More than 40 years ago I ran a rock radio station, Starview 92.7-FM, in central Pennsylvania. We offered special midnight movies, including “Reefer Madness,” which warned of a decent into madness for those lured into trying marijuana. This 1930s propaganda film was quite campy and funny, especially in the culture of the late 1970s, when pot smoking was pervasive.

Today, we face a more serious version of reefer madness. It stems from the unintended consequences of the August 2016 legalization of medical marijuana in Pennsylvania. Marijuana and its active ingredients (in various forms) can help patients deal with symptoms of migraines, cancer, Parkinson’s disease, seizures and glaucoma, among a host of other conditions. The positive results of taking medical marijuana are incredibly real for patients who struggle every day to live and work

While the Pennsylvania Legislature voted to legalize medical marijuana, it did little to provide guidance for businesses and schools that now struggle to deal with employees and students who have been prescribed medical marijuana. Most organizations have clear policies regarding the use of any illegal substances, including marijuana. Often it’s a zero-tolerance policy — if you test positive, you’re out.

Marijuana is illegal federally, even though more than 30 states have relaxed their laws to make medical (and in some cases recreational) marijuana legal. Yet, no CEO wants employees operating heavy equipment or driving company vehicles with marijuana in their system. When there is a workplace accident of any kind, the people involved are immediately subjected to drug tests. If drugs or alcohol is found, they are terminated. Companies do not want to put themselves at risk of legal action, especially if someone is seriously injured.

The unintended consequence is that valuable employees being helped by medical marijuana will be treated differently due to the risk the company is being exposed to as the result of these now-legal prescriptions. This dilemma can be maddening for employers, with no guidance from those who enacted the law.

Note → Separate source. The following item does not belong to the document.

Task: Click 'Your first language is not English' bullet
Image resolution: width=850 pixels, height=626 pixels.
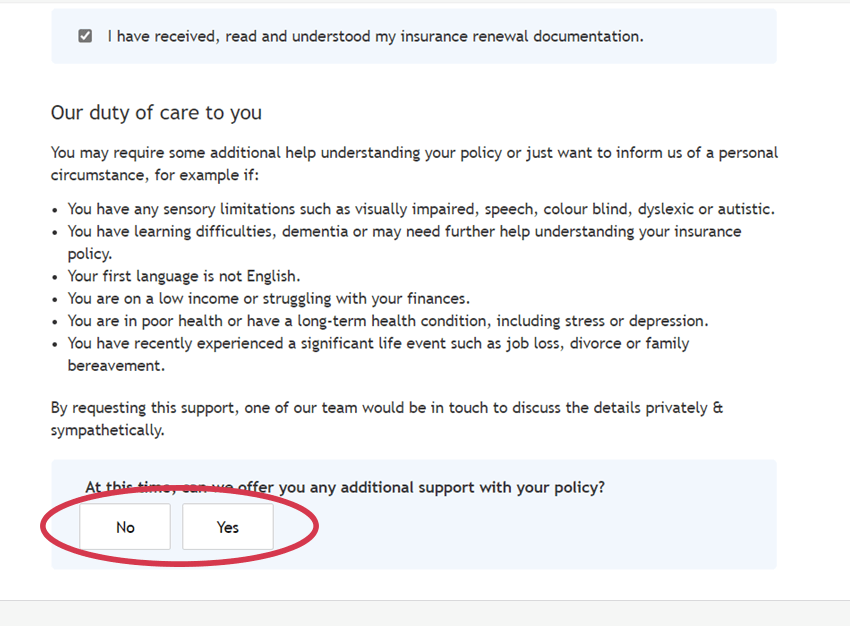Action: point(184,276)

Same goes for our school districts. A superintendent recently told me that if a child needs a prescribed drug while at school in his district, the school nurse will administer it — except for medical marijuana, since it is still illegal federally, regardless of state law. A child would need to leave the school grounds to take it and could not return until it is out of his or her system. The problem is that the active ingredient in marijuana can stay in a person’s body for several days or even weeks.

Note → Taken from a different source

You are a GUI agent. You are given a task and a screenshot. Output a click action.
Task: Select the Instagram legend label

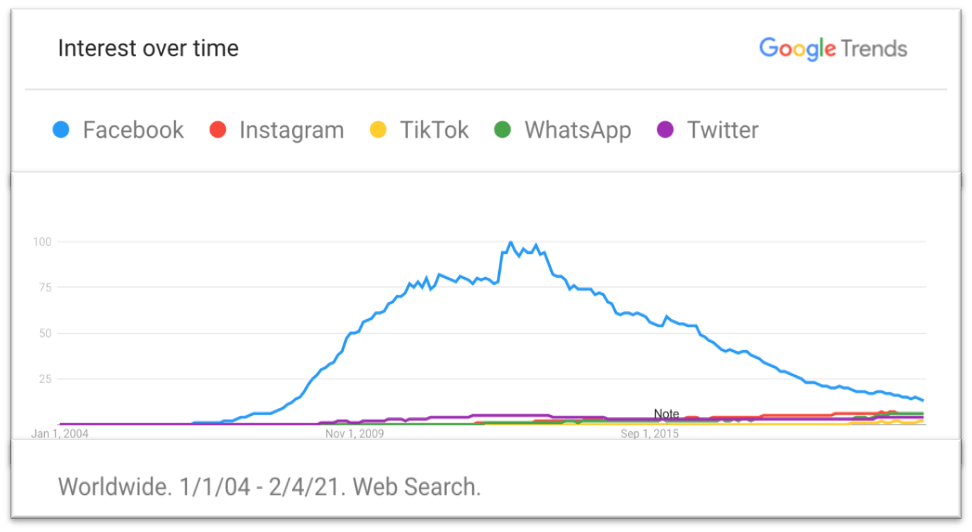291,130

Here’s the issue:LLegalized medical marijuana is a blessing for many who battle the pain of illness or disease. Unfortunately, our state lawmakers forgot that businesses and schools are bound by the federal law regulating drug use at the worksite and at school. These entities are being forced to establish policies for themselves without guidance from the Legislature

If the Legislature does not act to help companies and school districts understand how to deal with employees and students taking medical marijuana, then these organizations will be forced to take action that reflects current federal laws and potentially hurts good people.

Let’s stop this madness. My advice for companies would be to only drug test individuals who show up visibly high or unable to perform their work. Of course, safety on the worksite is still paramount. Check with attorneys and insurance companies about permitting people who have been prescribed medical marijuana to be medicated safely. Don’t lose great employees struggling with medical issues.

In our schools, districts need to work out a policy and let parents know what it is well in advance.

Pennsylvania businesses and school districts shouldn’t have to go it alone. The state Legislature needs to put an end to this reefer madness by offering solutions to the unintended consequences they created.